Naturalists once believed reptiles like lizards and snakes relied primarily on sight and smell, with inner ears mainly for balance. However, new research reveals a surprising ability: a gecko's balance organ also detects ground vibrations.
This discovery, focusing on the tokay gecko, rewrites part of the evolutionary story of hearing. It suggests an ancient vibration pathway, previously overlooked, never vanished when vertebrates moved onto land.
Researchers recorded nerve signals in the saccule, a fluid-filled pouch in the gecko's skull, while delivering low-frequency shakes. The saccule responded, indicating a second sound channel for tremors, separate from the eardrum.

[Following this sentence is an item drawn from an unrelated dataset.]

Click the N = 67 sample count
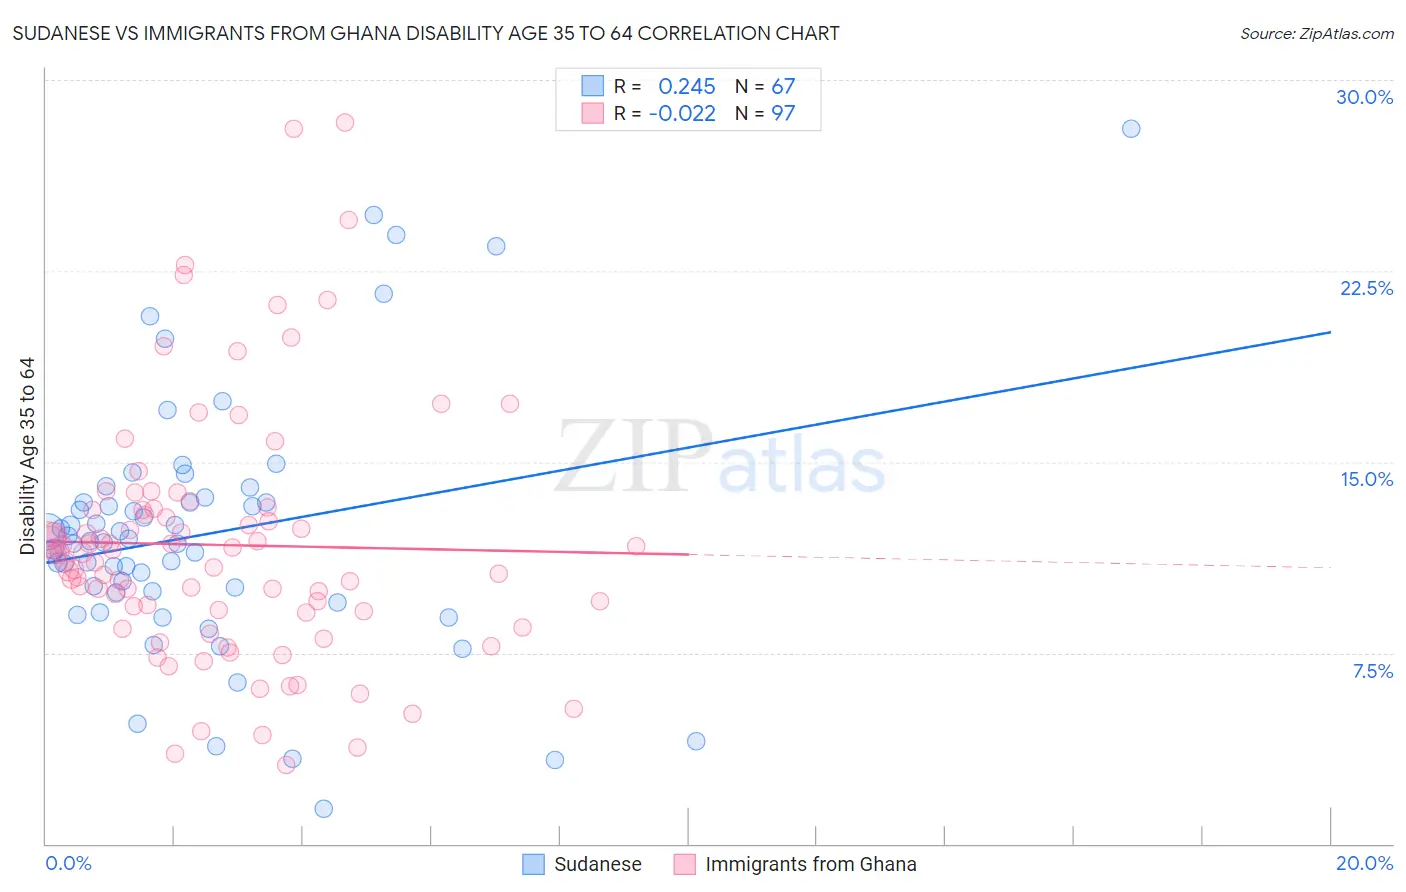This screenshot has height=892, width=1406. pyautogui.click(x=765, y=86)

"The ear, as we know it, hears airborne sound. But this ancient inner pathway, which is typically linked to balance, helps geckos detect vibrations that travel through media such as ground or water," explained study co-author Catherine Carr, a Distinguished University Professor of Biology at the University of Maryland.

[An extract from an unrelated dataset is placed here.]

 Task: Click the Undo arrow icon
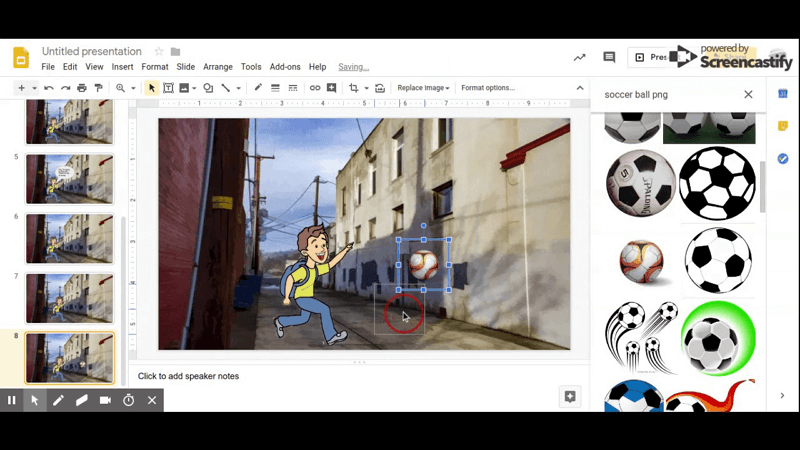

The study, published in Current Biology, also found a dedicated vibration highway in the gecko brain, the nucleus vestibularis ovalis. Similar structures in snakes and the Sphenodon suggest a shared sensory blueprint across reptiles.
This research highlights that many snakes and lizards may communicate through vibrational signals. This changes how scientists think about animal perception. Other animals, like desert sand-diving snakes and turtle hatchlings, may also use this sensory pathway.
The gecko's vibration sense may have been carried ashore by early tetrapods. The study's findings could influence therapies for balance disorders and inspire new designs for earthquake sensors.
By understanding how geckos sense vibrations, scientists are uncovering a sensory mosaic that stretches back hundreds of millions of years.